ATI RN
ATI Mental Health Proctored Exam 2023
1. A client displays signs and symptoms indicative of hypochondriasis. The nurse would initially expect to see:
- A. Self-preoccupation
- B. La belle indifference
- C. Fear of physicians
- D. Insight into the source of their fears
Correct answer: A
Rationale: In hypochondriasis, individuals are excessively preoccupied with and worried about having a serious illness, despite reassurance from medical professionals. This self-preoccupation is a key characteristic of hypochondriasis. 'La belle indifference' refers to a lack of concern or distress about symptoms, which is not typically seen in hypochondriasis. Fear of physicians may be present due to the individual's persistent belief in their illness despite medical reassurance. Insight into the source of their fears is usually lacking in hypochondriasis, as individuals often believe their physical symptoms are evidence of a serious illness.
2. A client diagnosed with major depressive disorder is prescribed an SSRI. Which side effect should the nurse monitor for in the initial weeks of treatment?
- A. Weight loss
- B. Increased risk of suicide
- C. Hypertension
- D. Photosensitivity
Correct answer: B
Rationale: When a client is prescribed an SSRI for major depressive disorder, the nurse should closely monitor for an increased risk of suicide, especially in younger patients, during the initial weeks of treatment. SSRIs may initially increase energy levels before improving mood, which can lead to a higher risk of suicide in some individuals. Weight loss is not a common side effect of SSRIs and may actually be a concern for some patients with major depressive disorder who experience appetite changes. Hypertension is not typically associated with SSRIs, and photosensitivity is not a common side effect of this class of medications.
3. Which intervention is particularly well chosen for addressing a population at high risk for developing schizophrenia?
- A. Screening a group of males aged 15 to 25 for early symptoms.
- B. Forming a support group for females aged 25 to 35 with substance use issues.
- C. Providing coping skills information to a group aged 45 to 55.
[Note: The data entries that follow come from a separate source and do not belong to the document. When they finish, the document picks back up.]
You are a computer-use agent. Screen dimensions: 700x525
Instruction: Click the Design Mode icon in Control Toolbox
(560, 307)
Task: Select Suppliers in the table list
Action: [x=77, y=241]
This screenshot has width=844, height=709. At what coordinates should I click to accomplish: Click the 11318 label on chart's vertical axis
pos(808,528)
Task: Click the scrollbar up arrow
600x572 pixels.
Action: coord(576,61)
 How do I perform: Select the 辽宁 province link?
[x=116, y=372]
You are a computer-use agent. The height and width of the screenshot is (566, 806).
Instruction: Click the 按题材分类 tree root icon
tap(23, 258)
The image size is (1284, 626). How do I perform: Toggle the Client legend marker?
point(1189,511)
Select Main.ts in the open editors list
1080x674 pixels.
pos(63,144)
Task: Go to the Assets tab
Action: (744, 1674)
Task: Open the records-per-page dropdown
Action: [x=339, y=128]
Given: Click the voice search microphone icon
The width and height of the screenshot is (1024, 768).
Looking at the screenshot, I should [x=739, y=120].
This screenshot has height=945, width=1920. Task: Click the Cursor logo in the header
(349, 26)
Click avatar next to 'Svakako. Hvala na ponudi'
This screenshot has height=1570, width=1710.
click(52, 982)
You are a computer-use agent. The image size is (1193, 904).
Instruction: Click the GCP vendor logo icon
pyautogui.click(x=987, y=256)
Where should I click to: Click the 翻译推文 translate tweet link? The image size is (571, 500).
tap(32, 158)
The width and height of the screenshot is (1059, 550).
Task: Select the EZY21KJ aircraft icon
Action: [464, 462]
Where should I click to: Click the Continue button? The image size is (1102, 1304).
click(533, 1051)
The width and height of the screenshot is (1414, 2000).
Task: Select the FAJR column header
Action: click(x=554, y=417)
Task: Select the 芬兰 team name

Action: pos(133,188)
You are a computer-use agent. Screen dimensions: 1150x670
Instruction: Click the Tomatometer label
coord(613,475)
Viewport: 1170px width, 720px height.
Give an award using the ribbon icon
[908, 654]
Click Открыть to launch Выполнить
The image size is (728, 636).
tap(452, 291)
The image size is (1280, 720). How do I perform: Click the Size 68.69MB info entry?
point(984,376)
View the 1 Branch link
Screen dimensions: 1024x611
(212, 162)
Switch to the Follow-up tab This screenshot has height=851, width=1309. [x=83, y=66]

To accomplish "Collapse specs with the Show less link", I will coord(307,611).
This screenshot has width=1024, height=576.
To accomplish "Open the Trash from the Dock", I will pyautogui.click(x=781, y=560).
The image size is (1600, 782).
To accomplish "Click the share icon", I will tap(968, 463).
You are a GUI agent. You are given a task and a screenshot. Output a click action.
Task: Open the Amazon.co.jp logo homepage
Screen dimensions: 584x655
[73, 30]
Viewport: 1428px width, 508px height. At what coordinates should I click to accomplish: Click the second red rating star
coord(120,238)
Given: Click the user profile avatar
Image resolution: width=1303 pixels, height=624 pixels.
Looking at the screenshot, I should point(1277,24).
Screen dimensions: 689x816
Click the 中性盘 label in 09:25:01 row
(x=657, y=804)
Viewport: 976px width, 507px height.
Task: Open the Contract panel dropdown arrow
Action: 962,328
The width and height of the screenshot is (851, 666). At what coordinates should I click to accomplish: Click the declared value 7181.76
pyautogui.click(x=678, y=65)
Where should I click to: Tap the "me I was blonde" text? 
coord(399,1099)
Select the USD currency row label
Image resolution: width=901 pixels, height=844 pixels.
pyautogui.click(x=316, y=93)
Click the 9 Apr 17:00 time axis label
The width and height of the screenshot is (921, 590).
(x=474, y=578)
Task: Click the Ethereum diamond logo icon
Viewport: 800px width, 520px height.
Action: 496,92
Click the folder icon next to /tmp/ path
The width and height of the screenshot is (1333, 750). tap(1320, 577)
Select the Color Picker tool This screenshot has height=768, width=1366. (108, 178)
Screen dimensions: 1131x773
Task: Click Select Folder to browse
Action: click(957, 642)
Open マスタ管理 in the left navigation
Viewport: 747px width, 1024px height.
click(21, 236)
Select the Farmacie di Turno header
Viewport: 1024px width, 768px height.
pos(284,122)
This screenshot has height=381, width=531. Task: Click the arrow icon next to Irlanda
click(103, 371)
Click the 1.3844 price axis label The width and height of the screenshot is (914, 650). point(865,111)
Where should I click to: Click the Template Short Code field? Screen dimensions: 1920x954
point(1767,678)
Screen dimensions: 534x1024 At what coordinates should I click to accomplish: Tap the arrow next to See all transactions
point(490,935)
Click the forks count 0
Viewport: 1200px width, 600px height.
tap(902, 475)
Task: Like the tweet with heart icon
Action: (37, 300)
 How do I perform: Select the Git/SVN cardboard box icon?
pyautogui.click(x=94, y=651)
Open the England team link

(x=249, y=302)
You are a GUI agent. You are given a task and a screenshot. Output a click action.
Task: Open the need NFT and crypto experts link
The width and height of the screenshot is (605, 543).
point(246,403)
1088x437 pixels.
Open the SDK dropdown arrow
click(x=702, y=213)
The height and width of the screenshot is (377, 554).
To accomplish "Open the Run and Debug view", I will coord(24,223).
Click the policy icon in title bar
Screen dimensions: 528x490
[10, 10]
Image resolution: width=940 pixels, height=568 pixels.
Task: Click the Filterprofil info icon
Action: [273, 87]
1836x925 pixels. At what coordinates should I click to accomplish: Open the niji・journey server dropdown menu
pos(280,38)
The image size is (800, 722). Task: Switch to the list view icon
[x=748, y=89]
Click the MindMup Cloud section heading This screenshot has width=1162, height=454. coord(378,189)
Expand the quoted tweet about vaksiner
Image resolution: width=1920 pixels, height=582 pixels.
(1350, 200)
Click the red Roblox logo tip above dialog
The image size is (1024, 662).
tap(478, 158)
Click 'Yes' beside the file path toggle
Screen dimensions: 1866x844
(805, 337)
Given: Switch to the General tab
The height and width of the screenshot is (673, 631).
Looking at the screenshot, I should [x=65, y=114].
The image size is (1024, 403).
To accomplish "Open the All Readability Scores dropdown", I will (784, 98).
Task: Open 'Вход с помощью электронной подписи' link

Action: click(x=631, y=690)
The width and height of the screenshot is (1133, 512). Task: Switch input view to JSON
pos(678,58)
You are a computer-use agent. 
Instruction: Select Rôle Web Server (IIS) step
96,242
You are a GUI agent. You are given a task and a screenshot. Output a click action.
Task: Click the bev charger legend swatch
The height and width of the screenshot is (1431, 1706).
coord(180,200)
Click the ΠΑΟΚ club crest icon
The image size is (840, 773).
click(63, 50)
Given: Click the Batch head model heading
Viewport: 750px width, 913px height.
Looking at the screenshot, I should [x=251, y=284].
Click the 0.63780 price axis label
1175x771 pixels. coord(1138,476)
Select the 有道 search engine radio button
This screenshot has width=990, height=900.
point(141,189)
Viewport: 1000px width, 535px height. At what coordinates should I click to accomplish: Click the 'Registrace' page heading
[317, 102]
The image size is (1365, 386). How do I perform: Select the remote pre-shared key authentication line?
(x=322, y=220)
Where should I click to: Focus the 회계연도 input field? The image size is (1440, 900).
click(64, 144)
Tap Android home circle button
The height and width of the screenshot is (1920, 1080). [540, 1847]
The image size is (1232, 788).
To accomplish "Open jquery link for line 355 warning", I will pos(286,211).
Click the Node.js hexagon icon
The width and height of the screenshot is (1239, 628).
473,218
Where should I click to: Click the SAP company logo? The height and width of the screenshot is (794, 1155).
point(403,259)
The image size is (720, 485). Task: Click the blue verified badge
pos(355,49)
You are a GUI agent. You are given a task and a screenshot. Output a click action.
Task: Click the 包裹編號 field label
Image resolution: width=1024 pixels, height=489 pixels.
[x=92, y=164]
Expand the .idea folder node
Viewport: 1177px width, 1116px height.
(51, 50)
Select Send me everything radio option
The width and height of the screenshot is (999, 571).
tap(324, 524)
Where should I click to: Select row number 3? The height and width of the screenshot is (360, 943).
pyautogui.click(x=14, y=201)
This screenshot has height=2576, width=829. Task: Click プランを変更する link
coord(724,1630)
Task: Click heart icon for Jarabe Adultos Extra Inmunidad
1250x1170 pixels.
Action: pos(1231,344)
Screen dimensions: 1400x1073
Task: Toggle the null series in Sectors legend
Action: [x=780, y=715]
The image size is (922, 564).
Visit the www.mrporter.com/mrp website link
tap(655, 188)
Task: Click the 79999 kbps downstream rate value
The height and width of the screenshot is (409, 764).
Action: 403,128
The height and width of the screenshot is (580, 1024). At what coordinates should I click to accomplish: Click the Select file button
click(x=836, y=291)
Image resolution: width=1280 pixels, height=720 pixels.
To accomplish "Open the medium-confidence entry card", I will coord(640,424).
- D. Educating parents of developmentally delayed 5- to 6-year-olds on early intervention importance.
Correct answer: A
Rationale: Screening males aged 15 to 25 for early symptoms of schizophrenia is a well-chosen intervention as this age group is at a higher risk for developing the condition. Early identification can lead to timely treatment and better outcomes, making this intervention particularly effective in addressing the population at risk for schizophrenia.
4. Which intervention focuses on managing a common characteristic of major depressive disorder associated with the older population?
- A. Conducting routine suicide screenings at a senior center.
- B. Identifying depression as a natural, but treatable outcome of aging.
- C. Identifying males as at a greater risk for developing depression.
- D. Stressing that most individuals experience only a single episode of major depression in a lifetime.
Correct answer: A
Rationale: Conducting routine suicide screenings at senior centers is crucial in managing major depressive disorder in the older population. Screening helps identify individuals at risk, allows for timely intervention, and contributes to the overall well-being of older adults.
5. A new psychiatric nurse states, 'This client's use of defense mechanisms should be eliminated.' Which is a correct evaluation of this nurse's statement?
- A. Defense mechanisms can be self-protective responses to stress and need not be eliminated.
- B. Defense mechanisms are a maladaptive attempt by the ego to manage anxiety and should always be eliminated.
- C. Defense mechanisms, used by individuals with weak ego integrity, should be discouraged but not eliminated.
- D. Defense mechanisms cause disintegration of the ego and should be fostered and encouraged.
Correct answer: A
Rationale: The correct evaluation is that defense mechanisms can be self-protective responses to stress and do not necessarily need to be eliminated. These mechanisms help individuals reduce anxiety during times of stress. It is crucial for the nurse to understand that defense mechanisms serve a purpose and can be a normal part of coping. However, if defense mechanisms significantly hinder the client's ability to develop healthy coping skills, they should be addressed and explored. Eliminating defense mechanisms entirely without considering the individual's overall coping strategies can be counterproductive and may lead to increased distress for the client. Choice B is incorrect because not all defense mechanisms are maladaptive; some can be adaptive and helpful. Choice C is incorrect because labeling individuals as having weak ego integrity based on their use of defense mechanisms is stigmatizing and oversimplified. Choice D is incorrect because fostering and encouraging defense mechanisms without differentiation can lead to maladaptive behaviors and reliance on these mechanisms instead of healthier coping strategies.